No need to remind the struggle faced by everyone because of this structural reform that came accompanied by pain for trade and industry caught off-guard by the rigors of new compliance procedures. Quoting the Finance Minister of India, Arun Jaitley on the implementation of GST, he said, “It is demanded by the people of the industry, to implement GST on the products. It was also known that implementing something for the first time will always have initial problems in implementing a reform of such scale appear; then you want to go back to the system we’ve had for 70 years?”
It’s true that something had to be done with the existing system and the earlier system was a myriad of central and state taxes where the flow of goods was slowed down by-products being taxed multiple times and at different rates.
State level taxes replaced by the pan-India GST include state cesses and surcharges, luxury tax, state VAT, purchase tax, central sales tax, taxes on advertisements, entertainment tax, various forms of entry tax, and taxes on lotteries and betting.
Central taxes replaced by the GST are service tax, special additional customs duties, additional excise duties on goods of central excise, special importance, additional customs duties, excise on medicinal and toilet preparations, additional excise duties on textiles and textile products, and cesses and surcharges.
The new indirect tax regime consolidating the Indian market has four tax slabs of 5, 12, 18 and 28 percent.
The model of GST that is followed in countries like Australia, Brazil, Canada, etc. is same for everything.

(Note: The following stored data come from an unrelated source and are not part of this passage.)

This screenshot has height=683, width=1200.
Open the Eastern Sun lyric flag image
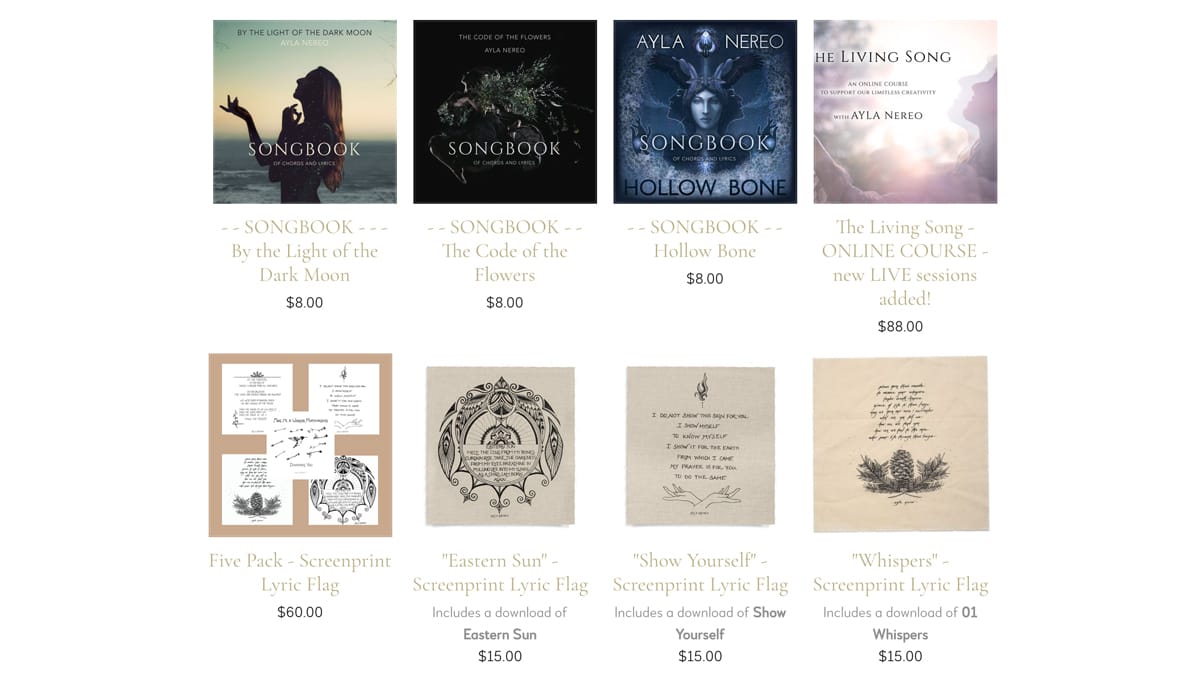coord(500,445)
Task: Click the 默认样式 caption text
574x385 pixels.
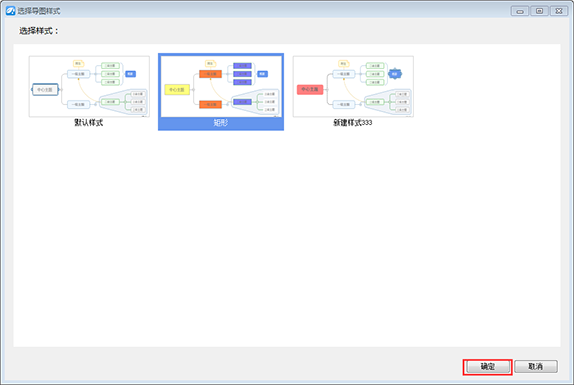Action: pyautogui.click(x=89, y=123)
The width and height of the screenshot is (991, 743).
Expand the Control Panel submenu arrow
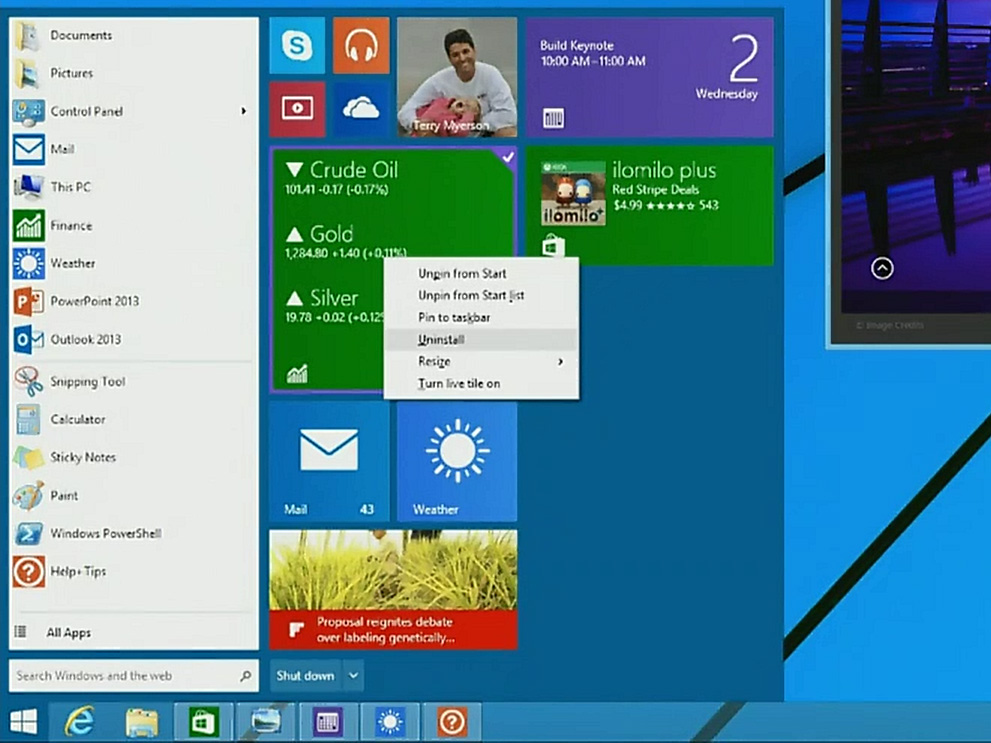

In both Australia and Brazil, the GST slab is 10% on all products while Canada has a GST slab of 5%. Though the highest bracket of GST in India is 28% the average bracket is 18%. Given the earlier system, 18% is a moderate slab, but the problem lies with the various slabs like 0%, 5%, 12%, 18% and 28% for various commodities, which surely gave a chill spine to the buyers.
There are no taxes in buying fish, but there is a 5% tax on fish fillet if it is bought more than Rs. 1000. Fresh meat products have no tax but to buy frozen meat products, the buyer has to pay a tax of 12% if the price crosses Rs. 1000. At the moment of purchase, the buyer or consumer has to be very careful about all these additional clauses that are added to the basic clause. For soap, the tax is 5%, and for washing detergents, it is 28%. The list can go and on and for the citizens, it is one of the worst things to go through.
Current Scenario –
The country has gone through a radical reworking of the items within the four-slab tax structure by the supremely federal institution of the GST Council, whereby all but 50 of over 1,200 items remained in the highest 28 percent bracket. The things that fall under the luxury and sin items, the cess on which goes to fund the payment to states for the loss of revenue arising from implementing GST.
With the Council’s verdicts last month, GST has been cut on some consumer items such as chocolates, chewing gum, shampoos, deodorants, shoe polish, detergents, nutrition drinks, marble, and cosmetics. Luxury goods such as washing machines and air conditioners have been retained at 28 percent.
Eating out has become cheaper as all restaurants outside high-end hotels charging over Rs. 7,500 per room will uniformly levy GST of five percent. The facility of input tax credit for restaurants has, however, been withdrawn as they had not passed on this benefit to consumers.
Petroleum, including oil and gas, is a strategic sector that is still not under GST, while the industry has been pushing for its inclusion so as not to be deprived of the benefits of input credit.
The implementation of GST in India will always remain a tea time debate topic for intellectuals across the country, but if it is viewed from the perspective of a citizen, GST is nothing more than a political move by the federal government. It may bring the advantages of having all revenue books well documented so that no one can dodge taxes but that doesn’t mean since its implementation all those culprits are being addressed and tax charged on them. Those who deal in black money they would find a way out, anyhow but for the ordinary citizens it is as painful and pointless it can get.